The user is then redirected to the payment gateway’s hosted page, where all sensitive payment data is captured and processed. This ensures that cardholder data never passes through or is stored within Salesforce, aligning with best practices under the Payment Card Industry Data Security Standard. The payment gateway securely handles data storage, encryption, and communication with the payment provider for authorization and settlement.


Once the transaction is completed, the payment gateway sends a callback (often via webhook or API) containing the transaction status back through the integration layer. The ESB then updates the relevant Salesforce records with the payment outcome, ensuring that Salesforce maintains visibility into transaction status without ever handling sensitive payment information.


This pattern is particularly effective for reducing compliance scope, as Salesforce only manages non-sensitive transaction metadata while delegating all payment data handling to the PCI-compliant gateway. It also simplifies security considerations while maintaining a seamless user experience through secure redirection and real-time status updates.


API Payment Strategy



In an API-led payment architecture, sensitive payment information such as credit card numbers (PAN), bank account details, and other transient financial data is securely captured at the edge of the system and processed through a controlled integration layer.

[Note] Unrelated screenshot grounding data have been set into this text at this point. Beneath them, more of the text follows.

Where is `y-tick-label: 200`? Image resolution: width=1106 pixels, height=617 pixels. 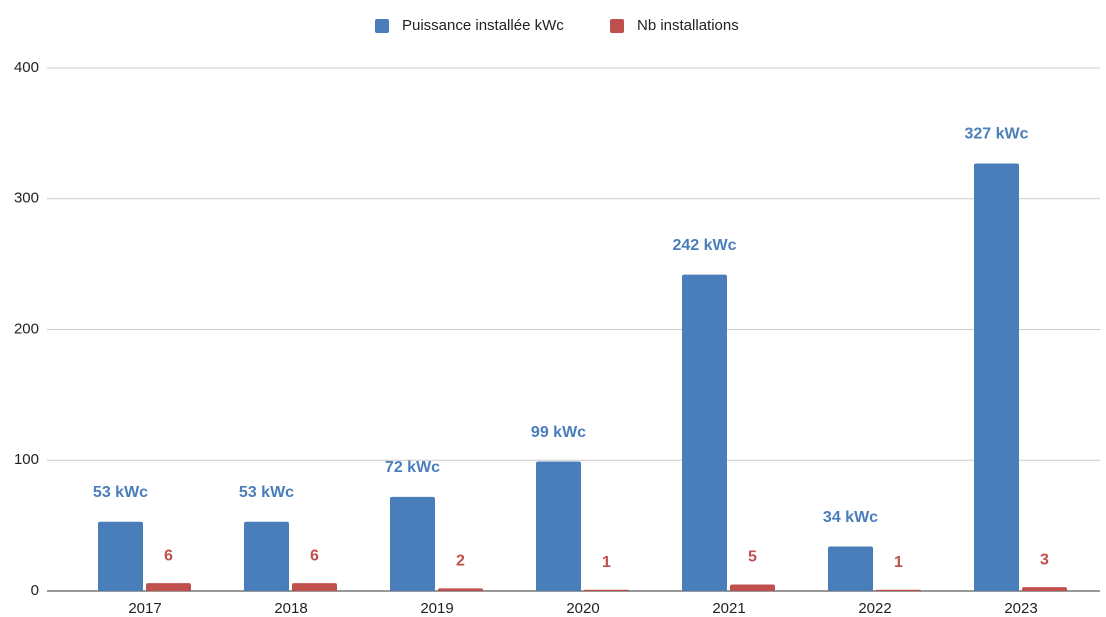
y-tick-label: 200 is located at coordinates (26, 328).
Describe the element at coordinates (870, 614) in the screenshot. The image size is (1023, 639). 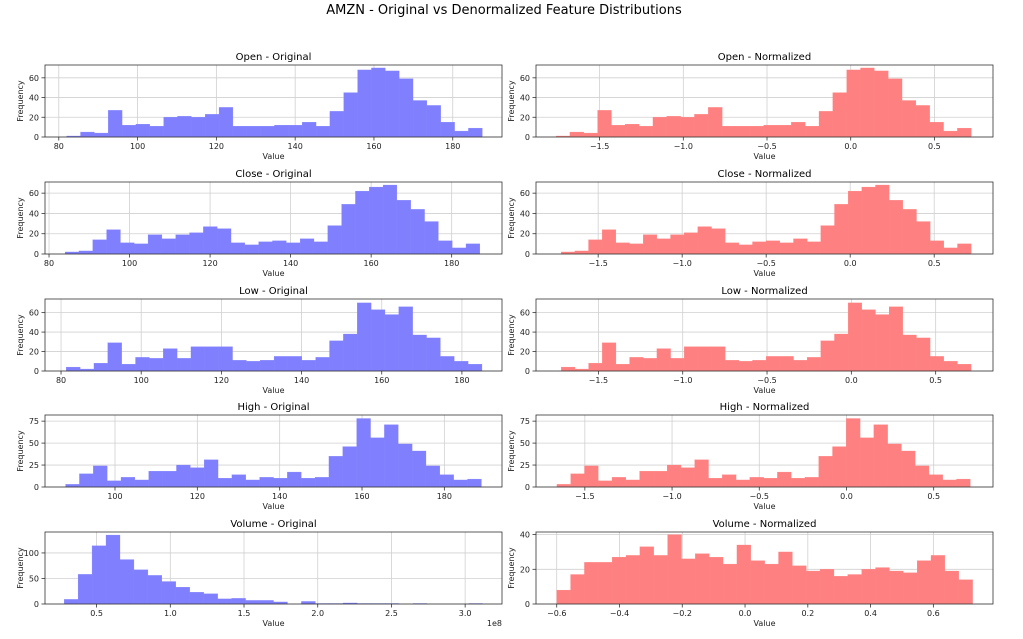
I see `x-tick-label: 0.4` at that location.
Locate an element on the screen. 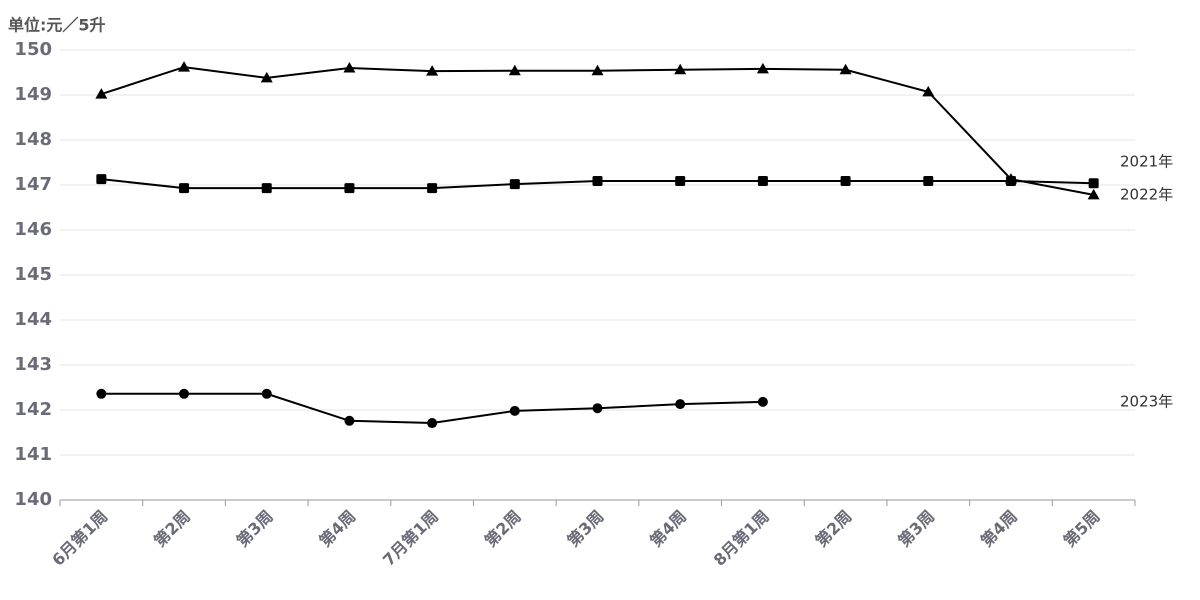 The width and height of the screenshot is (1200, 600). y-tick-label: 144 is located at coordinates (33, 320).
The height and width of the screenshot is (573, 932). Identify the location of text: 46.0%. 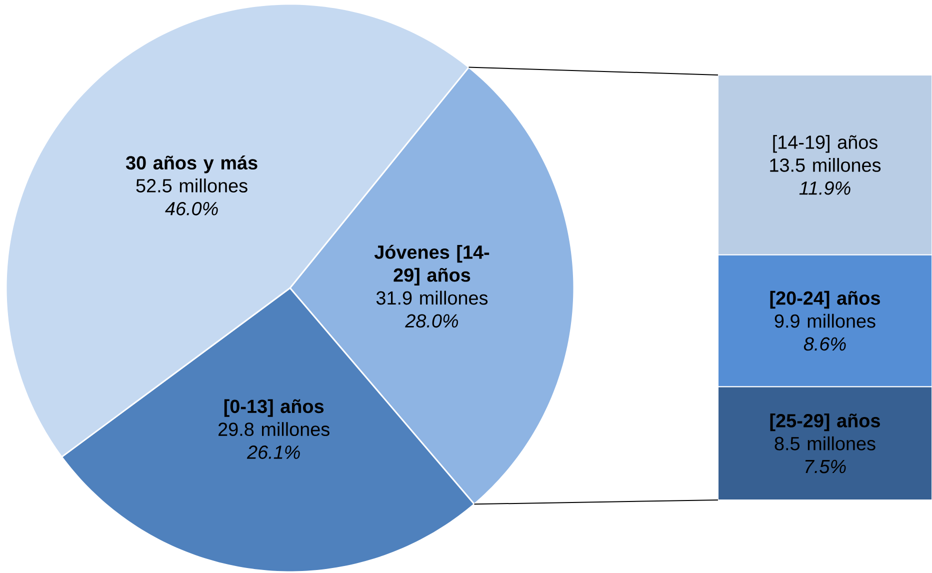
(192, 209).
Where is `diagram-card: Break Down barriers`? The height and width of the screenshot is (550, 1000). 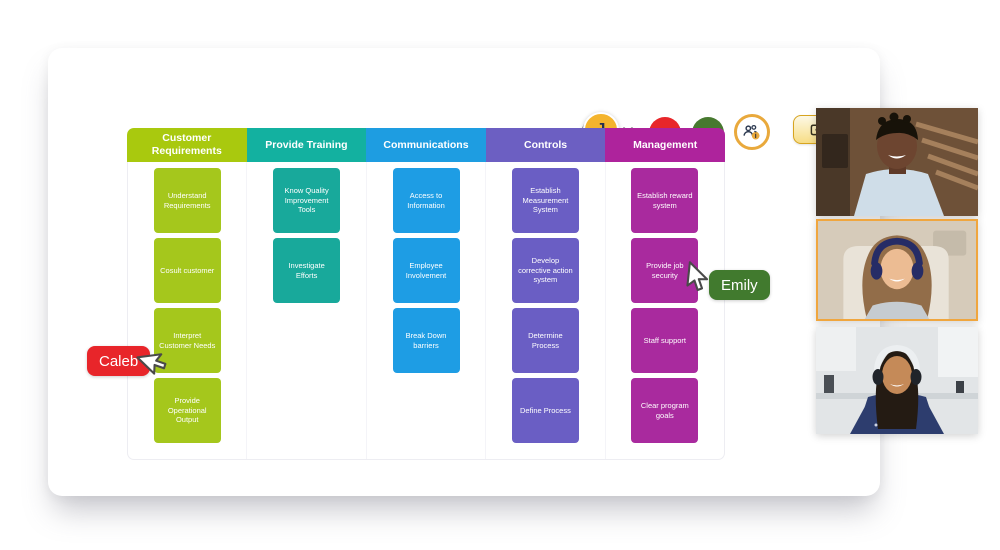 diagram-card: Break Down barriers is located at coordinates (426, 340).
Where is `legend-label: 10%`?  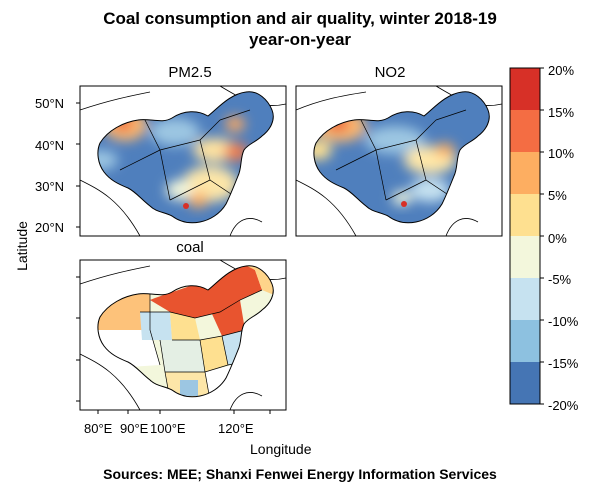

Once captured, this sensitive payload is programmatically encrypted using a shared X.509 certificate. In platforms such as Salesforce, this is typically achieved using the Crypto class to perform asymmetric or symmetric encryption before transmission. The goal is to ensure that payment data remains protected in transit and is never exposed in plain text across integration boundaries.


The encrypted request is then submitted to a Payment Gateway through a dedicated payment processing API. The gateway acts as the secure intermediary responsible for validating, tokenizing, and forwarding the transaction to the downstream payment processor or acquiring bank. Upon successful processing, the payment gateway returns a transaction response, which is then used to update core financial systems such as the Billing System or ERP (Enterprise Resource Planning system). These updates typically include payment status, invoice reconciliation, and settlement confirmation.


To expose this financial and operational data back to business users, the architecture leverages an OData 4.0 adapter. This layer performs protocol transformation and data mediation, enabling standardized access to invoice, payment, and transaction datasets. By converting backend ERP or billing system responses into OData-compliant endpoints, Salesforce can consume and present this information seamlessly within its user interface for operational reporting, customer service, and finance teams. Overall, this architecture enables a secure, extensible, and standardized way to manage payment lifecycle events while ensuring that end users in Salesforce have real-time visibility into invoices and payment statuses without directly interacting with backend financial systems.


Conclusion


Payment scenarios in Salesforce require careful architectural decisions to balance security, compliance, and usability. While Salesforce is PCI DSS Level 1 compliant, achieving end-to-end compliance remains a shared responsibility, requiring proper design, configuration, and governance. The most effective approach is to minimize exposure to sensitive data through strategies like tokenization and by leveraging payment gateways to handle secure data capture and processing.


Architectural patterns—such as hosted payment pages, API-led integrations, or AppExchange solutions—should be selected based on the organization’s system landscape, always prioritizing reduced PCI scope and secure data handling. Ultimately, a well-designed payment architecture ensures that sensitive data is never unnecessarily stored or exposed, while still enabling seamless payment experiences and operational visibility across systems.